(Document section)
Module 12 - Managing Indexes
Module 12 - Managing Indexes
Ref: Oracle®
Database Administrator's Guide 11g Release 2 (11.2) E25494-03; Oracle® Database Concepts 11g Release 2 (11.2)E25789-01
Introduction
Indexes are totally optional structures that are intended to speed up the execution of
SQL statements against table data and cluster data.
From your earlier studies, you should realize that Indexes are used for direct
access to a particular row or set of rows in a table. From your study of database
management systems, you learned that indexes are most typically organized as
some type of tree structure. You may not have studied Bitmap Indexes – you will
also study this type of index in this course.
Oracle Database provides several indexing schemes that provide complementary
performance functionality. These are:
B-tree indexes: the default and the most common
B-tree cluster indexes: defined specifically for cluster
Hash cluster indexes: defined specifically for a hash cluster
Global and local indexes: relate to partitioned tables and indexes
Reverse key indexes: most useful for Oracle Real Application Clusters
applications
Bitmap indexes: compact; work best for columns with a small set of values
Function-based indexes: contain the precomputed value of a
function/expression
Domain indexes: specific to an application or cartridge.
Index Concepts and Facts
An index can be composed of a single column for a table, or it may be comprised
of more than one column for a table. An index based on more than one column is
termed a concatenated (or composite) index.
Examples:
The SSN column serves as an index key that tracks individual students at a
university.
The concatenated primary key index for an ENROLL table
(SSN + SectionID + Term + Year) is used to track the enrollment of a student
in a particular course section.
The maximum number of columns for a concatenated index is 32; but
the combined size of the columns cannot exceed about one-half of a data
block size.
A unique index allows no two rows to have the same index entry. An
example would be an index on student SSN.
A non-unique index allows more than one row to have the same index entry
(this is also called a secondary key index). An example would be an index
on U.S. Mail zip codes.
A function-based index is created when using functions or expressions that
involve one or more columns in the table that is being indexed. A function-
based index pre-computes the value of the function or expression and stores it
in the index. Function-based indexes can be created as either a B-tree or a
bitmap index.
A partitioned index allows an index to be spread across several tablespaces
- the index would have more than one segment and typically access a table
that is also partitioned to improve scalability of a system. This type of index
decreases contention for index lookup and increases manageability.
To create an index in your own schema:
The table to be indexed must be in your schema, OR
You have the INDEX privilege on the table to be indexed, OR
You have the CREATE ANY INDEX system privilege.

(Supplied data)
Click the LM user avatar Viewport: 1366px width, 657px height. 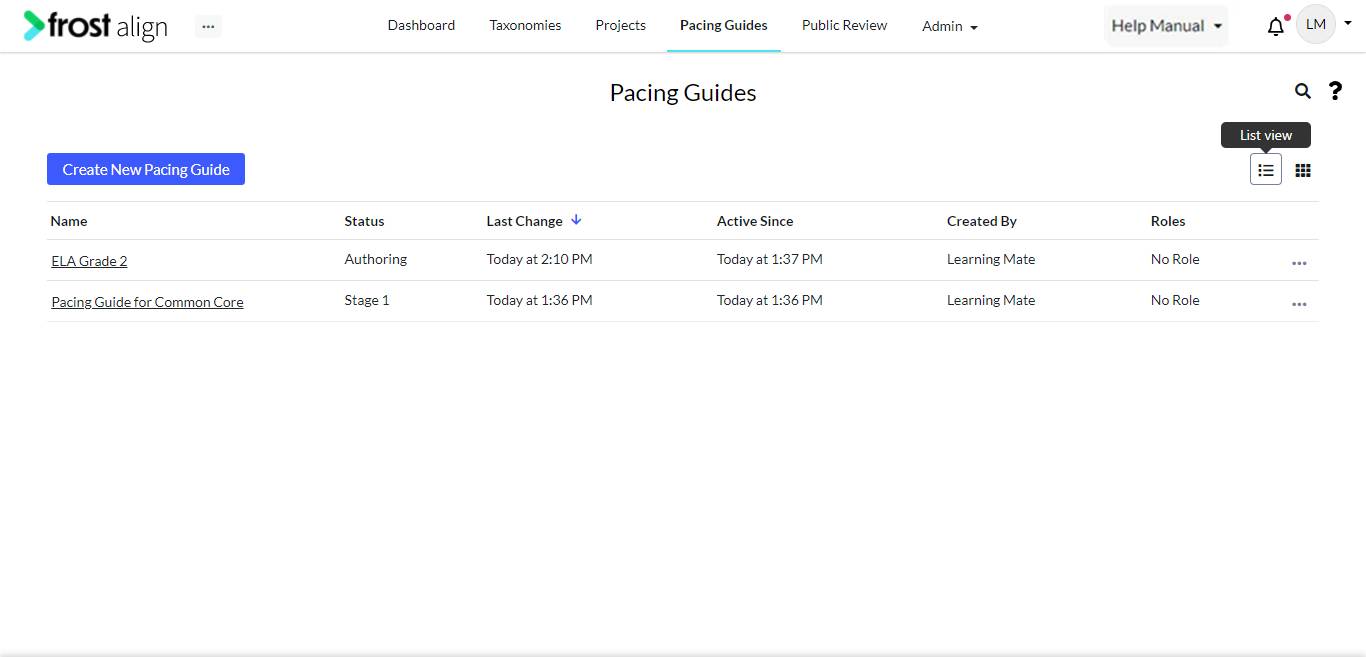tap(1316, 25)
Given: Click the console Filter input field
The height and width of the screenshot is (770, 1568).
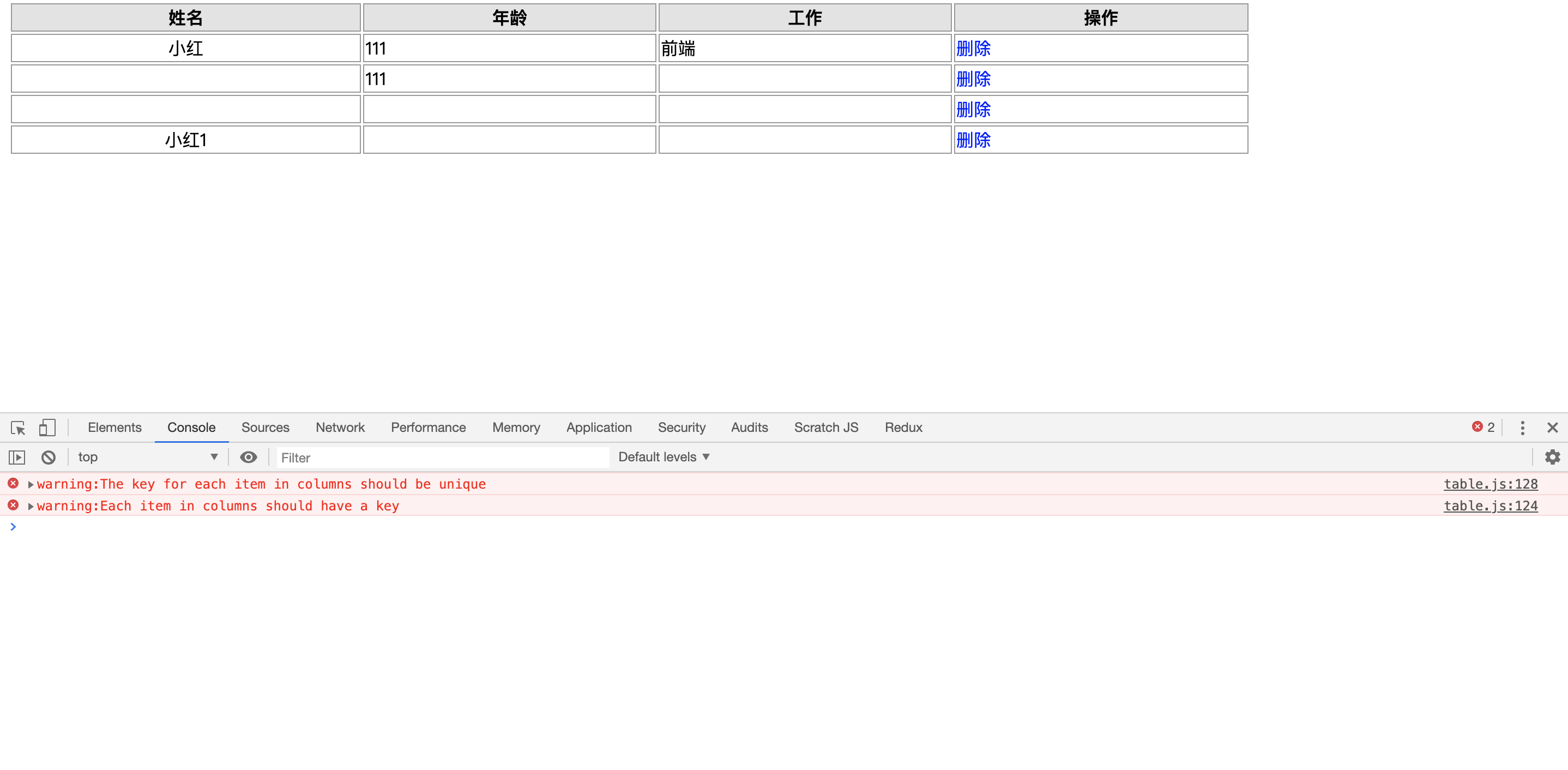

(Problem statement)
In the module on managing indexes, copy out the passage that begins with the words "A function-based index" and stops after the words "INDEX system privilege.".

(Reply)
A function-based index is created when using functions or expressions that
involve one or more columns in the table that is being indexed. A function-
based index pre-computes the value of the function or expression and stores it
in the index. Function-based indexes can be created as either a B-tree or a
bitmap index.
A partitioned index allows an index to be spread across several tablespaces
- the index would have more than one segment and typically access a table
that is also partitioned to improve scalability of a system. This type of index
decreases contention for index lookup and increases manageability.
To create an index in your own schema:
The table to be indexed must be in your schema, OR
You have the INDEX privilege on the table to be indexed, OR
You have the CREATE ANY INDEX system privilege.